Media, megafoni dei poteri
Queste elezioni, alle quali molti si sono riferiti come “l'ultima opportunità per il cambiamento”, hanno rivelato in maniera impietosa gli orientamenti di media e giornalisti, sopratutto della TV e della carta stampata. I casi più eclatanti sono stati quelli di Dnevni Avaz e TV Alfa, dalla parte del loro proprietario Radončić, leader dell'Unione per un futuro migliore SBB (di ispirazione berlusconiana, come esplicitamente dichiarato dal suo fondatore).

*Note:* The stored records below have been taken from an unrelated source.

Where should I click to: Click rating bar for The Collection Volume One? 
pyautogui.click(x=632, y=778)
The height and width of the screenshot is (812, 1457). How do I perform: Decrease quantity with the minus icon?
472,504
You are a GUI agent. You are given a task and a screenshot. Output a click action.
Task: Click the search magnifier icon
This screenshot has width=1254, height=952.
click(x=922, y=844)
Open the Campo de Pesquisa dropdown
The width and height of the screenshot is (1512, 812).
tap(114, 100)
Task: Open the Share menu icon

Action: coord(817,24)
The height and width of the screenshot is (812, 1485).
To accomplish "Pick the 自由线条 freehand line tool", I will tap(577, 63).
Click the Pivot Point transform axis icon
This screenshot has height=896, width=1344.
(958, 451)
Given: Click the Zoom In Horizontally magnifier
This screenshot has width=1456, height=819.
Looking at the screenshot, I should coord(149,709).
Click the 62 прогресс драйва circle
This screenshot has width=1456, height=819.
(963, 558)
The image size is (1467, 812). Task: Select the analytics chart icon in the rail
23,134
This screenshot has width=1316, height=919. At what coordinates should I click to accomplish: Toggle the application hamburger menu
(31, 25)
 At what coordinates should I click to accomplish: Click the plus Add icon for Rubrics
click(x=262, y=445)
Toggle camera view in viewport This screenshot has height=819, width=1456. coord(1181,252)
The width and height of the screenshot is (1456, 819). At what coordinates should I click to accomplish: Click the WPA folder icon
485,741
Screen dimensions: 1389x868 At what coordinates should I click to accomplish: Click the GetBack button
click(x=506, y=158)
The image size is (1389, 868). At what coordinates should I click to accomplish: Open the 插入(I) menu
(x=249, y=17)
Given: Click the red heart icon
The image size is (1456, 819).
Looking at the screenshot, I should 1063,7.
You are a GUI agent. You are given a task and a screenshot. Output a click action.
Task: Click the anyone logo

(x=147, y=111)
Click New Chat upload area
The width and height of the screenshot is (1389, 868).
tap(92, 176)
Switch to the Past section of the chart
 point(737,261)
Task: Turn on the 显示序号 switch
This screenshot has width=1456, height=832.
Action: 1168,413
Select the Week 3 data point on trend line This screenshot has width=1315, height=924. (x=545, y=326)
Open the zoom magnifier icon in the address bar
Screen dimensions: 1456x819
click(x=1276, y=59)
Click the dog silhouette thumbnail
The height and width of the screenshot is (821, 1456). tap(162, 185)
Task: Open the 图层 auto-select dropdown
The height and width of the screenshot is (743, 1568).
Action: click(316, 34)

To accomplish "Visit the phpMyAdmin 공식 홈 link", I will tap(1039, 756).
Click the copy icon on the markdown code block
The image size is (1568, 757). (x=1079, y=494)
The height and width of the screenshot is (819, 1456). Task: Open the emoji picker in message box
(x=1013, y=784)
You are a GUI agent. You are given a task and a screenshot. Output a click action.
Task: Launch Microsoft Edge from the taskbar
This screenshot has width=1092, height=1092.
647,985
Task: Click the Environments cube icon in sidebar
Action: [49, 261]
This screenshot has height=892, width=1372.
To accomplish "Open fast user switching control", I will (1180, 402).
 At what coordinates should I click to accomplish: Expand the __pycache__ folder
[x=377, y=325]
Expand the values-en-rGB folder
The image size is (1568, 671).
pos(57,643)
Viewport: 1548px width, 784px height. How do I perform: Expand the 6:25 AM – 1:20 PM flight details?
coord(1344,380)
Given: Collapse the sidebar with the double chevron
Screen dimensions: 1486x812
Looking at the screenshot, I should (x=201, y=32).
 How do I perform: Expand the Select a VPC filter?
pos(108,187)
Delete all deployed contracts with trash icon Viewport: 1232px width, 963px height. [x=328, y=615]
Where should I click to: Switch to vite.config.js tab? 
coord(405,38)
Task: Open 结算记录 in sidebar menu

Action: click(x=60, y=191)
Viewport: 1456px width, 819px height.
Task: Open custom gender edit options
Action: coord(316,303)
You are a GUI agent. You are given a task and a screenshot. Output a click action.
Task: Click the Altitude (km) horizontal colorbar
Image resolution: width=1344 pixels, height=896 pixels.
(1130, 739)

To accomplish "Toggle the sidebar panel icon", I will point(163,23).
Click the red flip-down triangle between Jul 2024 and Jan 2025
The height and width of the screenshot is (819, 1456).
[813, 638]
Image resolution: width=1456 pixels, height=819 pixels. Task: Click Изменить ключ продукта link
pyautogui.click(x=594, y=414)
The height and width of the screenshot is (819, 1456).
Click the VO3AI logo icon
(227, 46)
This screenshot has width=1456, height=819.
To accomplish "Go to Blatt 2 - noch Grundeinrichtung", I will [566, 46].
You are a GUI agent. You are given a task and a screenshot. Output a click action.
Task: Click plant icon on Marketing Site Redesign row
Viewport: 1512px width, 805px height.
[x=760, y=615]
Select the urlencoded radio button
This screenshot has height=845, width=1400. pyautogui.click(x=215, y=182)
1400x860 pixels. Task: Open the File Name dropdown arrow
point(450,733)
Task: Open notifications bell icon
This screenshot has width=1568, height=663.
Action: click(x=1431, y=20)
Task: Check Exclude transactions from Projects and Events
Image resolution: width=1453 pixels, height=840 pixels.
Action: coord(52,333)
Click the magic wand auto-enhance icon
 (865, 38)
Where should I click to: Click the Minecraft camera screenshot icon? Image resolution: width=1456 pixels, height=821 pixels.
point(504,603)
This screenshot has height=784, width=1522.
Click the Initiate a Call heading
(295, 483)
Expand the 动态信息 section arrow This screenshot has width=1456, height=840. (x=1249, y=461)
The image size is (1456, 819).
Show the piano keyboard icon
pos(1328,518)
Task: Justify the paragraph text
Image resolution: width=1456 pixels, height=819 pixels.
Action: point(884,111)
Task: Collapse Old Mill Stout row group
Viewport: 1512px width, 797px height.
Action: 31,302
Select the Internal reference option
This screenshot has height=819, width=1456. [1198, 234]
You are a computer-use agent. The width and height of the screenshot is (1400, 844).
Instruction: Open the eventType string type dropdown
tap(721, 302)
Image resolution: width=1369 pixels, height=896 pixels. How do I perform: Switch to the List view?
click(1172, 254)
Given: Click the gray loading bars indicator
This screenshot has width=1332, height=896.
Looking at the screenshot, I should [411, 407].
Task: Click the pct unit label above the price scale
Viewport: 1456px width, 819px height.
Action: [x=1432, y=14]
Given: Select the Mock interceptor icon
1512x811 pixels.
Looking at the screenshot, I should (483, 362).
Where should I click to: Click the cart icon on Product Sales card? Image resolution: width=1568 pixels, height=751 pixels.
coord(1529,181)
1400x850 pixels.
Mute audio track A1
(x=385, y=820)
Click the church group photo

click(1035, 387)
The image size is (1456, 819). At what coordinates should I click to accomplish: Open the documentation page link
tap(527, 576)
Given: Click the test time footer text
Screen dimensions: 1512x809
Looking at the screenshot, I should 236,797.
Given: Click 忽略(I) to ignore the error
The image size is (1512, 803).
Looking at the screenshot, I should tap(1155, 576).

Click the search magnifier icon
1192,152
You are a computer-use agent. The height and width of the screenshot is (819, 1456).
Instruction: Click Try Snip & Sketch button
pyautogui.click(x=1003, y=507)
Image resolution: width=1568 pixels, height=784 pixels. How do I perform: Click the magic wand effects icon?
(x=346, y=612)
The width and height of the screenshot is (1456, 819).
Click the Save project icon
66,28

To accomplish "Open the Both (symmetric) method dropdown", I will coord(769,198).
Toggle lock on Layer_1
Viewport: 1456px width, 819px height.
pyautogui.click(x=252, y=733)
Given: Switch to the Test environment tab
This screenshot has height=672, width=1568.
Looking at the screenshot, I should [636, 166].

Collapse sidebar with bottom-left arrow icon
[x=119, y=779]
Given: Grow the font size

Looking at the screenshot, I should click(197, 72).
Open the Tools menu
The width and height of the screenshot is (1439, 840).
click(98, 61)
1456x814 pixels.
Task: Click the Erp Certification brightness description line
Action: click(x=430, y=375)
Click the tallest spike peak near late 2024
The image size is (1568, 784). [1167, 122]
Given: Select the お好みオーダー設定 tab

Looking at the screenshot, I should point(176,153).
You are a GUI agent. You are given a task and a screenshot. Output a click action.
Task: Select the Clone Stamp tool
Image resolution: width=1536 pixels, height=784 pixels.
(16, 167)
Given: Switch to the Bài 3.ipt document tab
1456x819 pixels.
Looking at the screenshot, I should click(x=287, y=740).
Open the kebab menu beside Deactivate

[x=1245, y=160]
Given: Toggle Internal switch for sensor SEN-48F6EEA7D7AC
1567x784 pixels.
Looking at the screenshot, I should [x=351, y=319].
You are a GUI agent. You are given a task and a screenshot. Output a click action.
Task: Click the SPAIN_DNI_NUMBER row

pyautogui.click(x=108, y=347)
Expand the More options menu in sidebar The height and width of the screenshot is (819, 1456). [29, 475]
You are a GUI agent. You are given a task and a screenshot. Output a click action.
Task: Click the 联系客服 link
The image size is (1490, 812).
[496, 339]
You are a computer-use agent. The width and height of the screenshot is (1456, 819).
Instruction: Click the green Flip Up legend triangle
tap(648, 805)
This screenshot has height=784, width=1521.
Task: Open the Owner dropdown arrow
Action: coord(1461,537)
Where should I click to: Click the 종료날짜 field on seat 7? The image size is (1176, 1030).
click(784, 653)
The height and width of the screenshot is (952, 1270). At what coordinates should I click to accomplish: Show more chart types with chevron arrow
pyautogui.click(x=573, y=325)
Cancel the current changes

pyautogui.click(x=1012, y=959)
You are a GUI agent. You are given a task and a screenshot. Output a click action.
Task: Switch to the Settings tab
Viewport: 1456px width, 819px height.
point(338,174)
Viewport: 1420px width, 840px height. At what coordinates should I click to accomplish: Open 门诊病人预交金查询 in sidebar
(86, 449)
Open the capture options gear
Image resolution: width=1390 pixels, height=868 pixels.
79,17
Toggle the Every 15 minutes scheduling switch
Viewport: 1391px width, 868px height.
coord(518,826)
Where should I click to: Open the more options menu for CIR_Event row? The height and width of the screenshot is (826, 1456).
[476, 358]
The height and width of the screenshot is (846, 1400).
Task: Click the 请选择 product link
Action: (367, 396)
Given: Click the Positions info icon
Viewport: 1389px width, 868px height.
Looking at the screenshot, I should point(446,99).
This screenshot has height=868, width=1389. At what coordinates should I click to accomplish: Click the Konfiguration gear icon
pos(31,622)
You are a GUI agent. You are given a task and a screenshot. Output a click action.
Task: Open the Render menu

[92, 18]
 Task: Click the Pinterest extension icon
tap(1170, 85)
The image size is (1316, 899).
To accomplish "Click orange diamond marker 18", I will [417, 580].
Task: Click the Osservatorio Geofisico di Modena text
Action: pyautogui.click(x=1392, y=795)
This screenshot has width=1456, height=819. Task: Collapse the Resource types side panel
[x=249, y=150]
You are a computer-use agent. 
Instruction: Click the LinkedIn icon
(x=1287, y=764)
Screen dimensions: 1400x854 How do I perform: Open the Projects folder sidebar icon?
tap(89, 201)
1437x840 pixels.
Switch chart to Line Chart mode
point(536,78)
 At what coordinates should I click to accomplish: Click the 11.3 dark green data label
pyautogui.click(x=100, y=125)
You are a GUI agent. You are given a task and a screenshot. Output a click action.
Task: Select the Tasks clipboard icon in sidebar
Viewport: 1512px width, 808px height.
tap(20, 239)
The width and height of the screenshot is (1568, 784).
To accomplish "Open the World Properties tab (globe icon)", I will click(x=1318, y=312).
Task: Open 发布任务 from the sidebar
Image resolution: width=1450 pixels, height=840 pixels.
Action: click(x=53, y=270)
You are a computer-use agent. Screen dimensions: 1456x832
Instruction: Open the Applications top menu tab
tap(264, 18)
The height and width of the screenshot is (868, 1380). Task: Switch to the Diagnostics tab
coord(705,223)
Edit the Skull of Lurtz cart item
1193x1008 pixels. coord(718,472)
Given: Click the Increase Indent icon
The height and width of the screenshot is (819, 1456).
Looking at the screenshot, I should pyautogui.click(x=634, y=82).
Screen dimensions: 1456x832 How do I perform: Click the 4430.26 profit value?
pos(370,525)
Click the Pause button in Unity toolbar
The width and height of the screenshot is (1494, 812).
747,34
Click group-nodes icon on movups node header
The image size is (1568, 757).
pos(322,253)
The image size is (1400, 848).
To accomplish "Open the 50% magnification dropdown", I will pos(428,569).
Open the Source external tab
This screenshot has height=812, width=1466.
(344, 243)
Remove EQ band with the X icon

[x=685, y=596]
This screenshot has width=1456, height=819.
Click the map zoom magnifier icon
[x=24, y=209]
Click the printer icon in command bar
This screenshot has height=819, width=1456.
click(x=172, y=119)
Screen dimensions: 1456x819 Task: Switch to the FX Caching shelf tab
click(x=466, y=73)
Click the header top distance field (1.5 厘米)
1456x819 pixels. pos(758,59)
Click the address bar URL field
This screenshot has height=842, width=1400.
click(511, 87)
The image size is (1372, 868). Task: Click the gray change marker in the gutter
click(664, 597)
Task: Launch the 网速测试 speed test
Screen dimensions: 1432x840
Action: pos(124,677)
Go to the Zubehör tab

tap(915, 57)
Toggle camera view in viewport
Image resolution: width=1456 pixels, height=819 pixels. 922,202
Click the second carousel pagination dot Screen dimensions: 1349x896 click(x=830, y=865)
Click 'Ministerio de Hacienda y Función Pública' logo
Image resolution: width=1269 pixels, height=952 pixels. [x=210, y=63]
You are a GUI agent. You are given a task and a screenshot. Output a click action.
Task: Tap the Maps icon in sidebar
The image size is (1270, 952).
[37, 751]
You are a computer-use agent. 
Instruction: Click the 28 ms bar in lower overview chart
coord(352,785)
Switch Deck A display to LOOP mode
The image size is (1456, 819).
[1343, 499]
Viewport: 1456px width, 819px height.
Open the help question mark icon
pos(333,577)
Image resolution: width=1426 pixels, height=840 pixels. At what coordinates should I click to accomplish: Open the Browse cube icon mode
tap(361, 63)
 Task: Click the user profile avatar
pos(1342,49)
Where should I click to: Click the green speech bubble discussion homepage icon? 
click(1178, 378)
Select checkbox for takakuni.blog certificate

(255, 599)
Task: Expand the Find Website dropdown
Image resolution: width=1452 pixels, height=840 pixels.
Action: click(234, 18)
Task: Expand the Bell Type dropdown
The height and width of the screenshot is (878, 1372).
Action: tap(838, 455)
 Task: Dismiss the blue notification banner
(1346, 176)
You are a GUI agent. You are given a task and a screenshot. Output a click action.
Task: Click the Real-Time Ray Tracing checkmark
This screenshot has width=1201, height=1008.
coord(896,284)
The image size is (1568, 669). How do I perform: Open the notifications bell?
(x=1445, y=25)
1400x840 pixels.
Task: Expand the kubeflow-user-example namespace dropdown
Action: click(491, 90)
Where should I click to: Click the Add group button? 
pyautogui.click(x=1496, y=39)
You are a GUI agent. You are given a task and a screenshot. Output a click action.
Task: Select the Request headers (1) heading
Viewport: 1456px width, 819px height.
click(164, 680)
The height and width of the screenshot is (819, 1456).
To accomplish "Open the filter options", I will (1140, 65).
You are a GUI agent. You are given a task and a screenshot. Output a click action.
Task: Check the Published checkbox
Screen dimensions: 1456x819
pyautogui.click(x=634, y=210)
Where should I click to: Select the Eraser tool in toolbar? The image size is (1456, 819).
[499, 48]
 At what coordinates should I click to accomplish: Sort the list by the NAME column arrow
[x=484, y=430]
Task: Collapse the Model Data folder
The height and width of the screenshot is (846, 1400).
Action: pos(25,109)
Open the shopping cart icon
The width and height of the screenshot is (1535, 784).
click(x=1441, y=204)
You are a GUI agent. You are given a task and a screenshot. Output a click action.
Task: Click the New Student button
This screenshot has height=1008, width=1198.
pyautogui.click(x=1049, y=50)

Abbiamo assistito poi al lancio di TV1, fondata dalla miliardaria Jenkins di origini bosniache che, insieme a Dani, uno dei maggiori settimanali della Federazione, hanno preso posizione a favore di Haris Silajdžić (presidente uscente e vero sconfitto nella corsa elettorale), costruendo una campagna contro l'SDP e contro gli altri partiti “bosgnacchi”. La TV federale invece, con Bakir Hadžiomerović (il redattore di “60 minuti”, una delle trasmissioni politiche più seguite), ha fatto apertamente campagna per l'SDP. Quanto all'RS, Dodik ha mantenuto saldamente il controllo su tutti i media tradizionali, fino a “negare” il diritto di Alternativna TV a fare reportage sulle elezioni.
Nuove voci
Adesso i cittadini e le cittadine della Bosnia Erzegovina possono scegliere di rintanarsi nei propri gusci, tapparsi le orecchie e fare finta di niente per i prossimi 4 anni, oppure possono comprendere che hanno di fatto avviato un cambiamento. Il cambiamento non sta tanto nel voto, ma nel potere (dimostrato) di deridere e di mobilitare. La guerriglia mediatica fatta da pritisak contro Dodik “Pritisni i za malo vode Mile ode” [tira l'acqua (dello sciacquone) e Dodik se ne va, ndr] alludendo a come tirando la catenella anche Mile (Milorad) può essere sciacquato via, è solo un esempio a cui vanno aggiunti spot satirici prodotti da gruppi e cantanti apprezzati come Frenkie a Dubioza Kolektiv, video quali gdjelova.ba (dove sono i soldi), le passeggiate politiche delle Glavuse di Akcija gradjana (grandi teste in cartapesta, caricature dei leader politici al potere) a Banja Luka, Sarajevo e Mostar indicano che la paura, il rispetto verso il potere è messo in questione da più parti. Quello che emerge è che nessun partito ha vinto, non ci sono maggioranze strabilianti e perfino la macchina dell'SNSD di Dodik esce ammaccata e meno forte. Ancora una volta emerge una Bosnia Erzegovina intrappolata nelle alchimie etniche di Dayton ma quello che c'è di nuovo, autoctono e trasversale è una coscienza civica che usa l'arte e il multimedia per farsi spazio. Pronta a desacralizzare i signori della politica e a deriderli, creando alla lunga lo spazio necessario affinché quei messaggi che si basano su programmi e visioni conciliative, come quelli promossi da Naša Stranka e dalla campagna di Raguz, candidato croato di HDZ 1990 alla presidenza, possano essere colti e non passare inosservati.